When is forever? I'm 27 and when I was in HS, pill popping was looked down on. Matter of a fact my peers would call X pills or anything like cocaine "white boy drugs." The main so called drug blacks mainly did was weed. This pill popping in the black community is actually quite recent.
 
This so called music is changing people. How the fuck can you sit up here and say the music isn't changing people when the effects of the music are obvious. I bet most of you who say the music ain't changing others are people who have never seen a hood or a ghetto. So call hiphop made skinny jeans popular, now every kid that listens to Drake or Wayne are wearing skinny jeans. So call hiphop glorified having people that wish you ill will, now everyone on facebook and whatever else social site talks about the amount of haters they have so kill that noise you bringing.

This is kind of incoherent. What do skinny jeans have to do with Drake? If you want to blame music, then skinny jeans been around since the indie rock revival in early 00s. How is music changing ghettos? Is it changing ghettos? Social sites are full of nonsense, so does that mean hiphop is full of nonsense?

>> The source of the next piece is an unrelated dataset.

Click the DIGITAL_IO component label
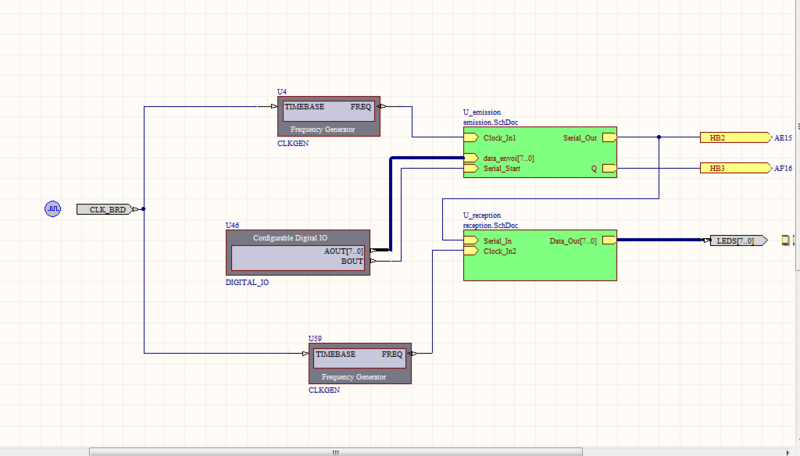Viewport: 800px width, 456px height. click(x=247, y=283)
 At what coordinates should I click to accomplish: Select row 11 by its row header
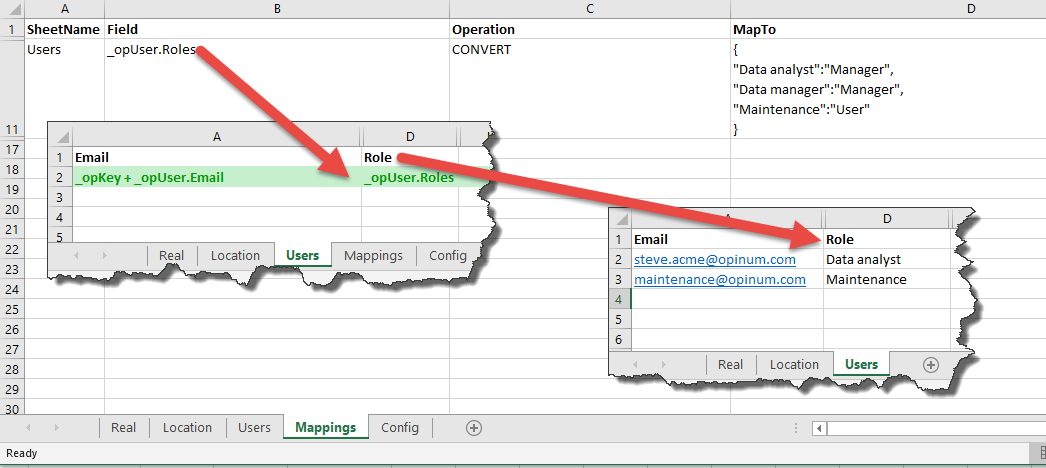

Basically, what I get from your post:

images


When is forever? I'm 27 and when I was in HS, pill popping was looked down on. Matter of a fact my peers would call X pills or anything like cocaine "white boy drugs." The main so called drug blacks mainly did was weed. This pill popping in the black community is actually quite recent.

In the early 80s, when house music was in its genesis the discos and gay clubs that played it were packed with people of all races (predominantly black and gay) off their faces on ecstasy. It was only when the USA sent house music to Europe that it came back repackaged as "candy raver" music for white people.
 
This so called music is changing people. How the fuck can you sit up here and say the music isn't changing people when the effects of the music are obvious. I bet most of you who say the music ain't changing others are people who have never seen a hood or a ghetto. So call hiphop made skinny jeans popular, now every kid that listens to Drake or Wayne are wearing skinny jeans. So call hiphop glorified having people that wish you ill will, now everyone on facebook and whatever else social site talks about the amount of haters they have so kill that noise you bringing.

Has it occurred to you that rappers could be wearing skinny jeans BECAUSE they're popular? Edit: skinny jeans in hip-hop circles was popularized by jerkin' anyway, so your mainstream agrument makes even less sense.
 
A drug that is usually sold to white kids now being sold to black kids gets consumed and then people talk about it and people rap about it? And black kids have been doing ecstasy at parties for a long ass time.

Society affects music and the commentary within not the other way around. Unless you're one of those wacked out people who were burning rock music back in the day because it was teh evils.

Where the evidence of this? We can sure as hell share evidence of how the industry or corporations dictate the music.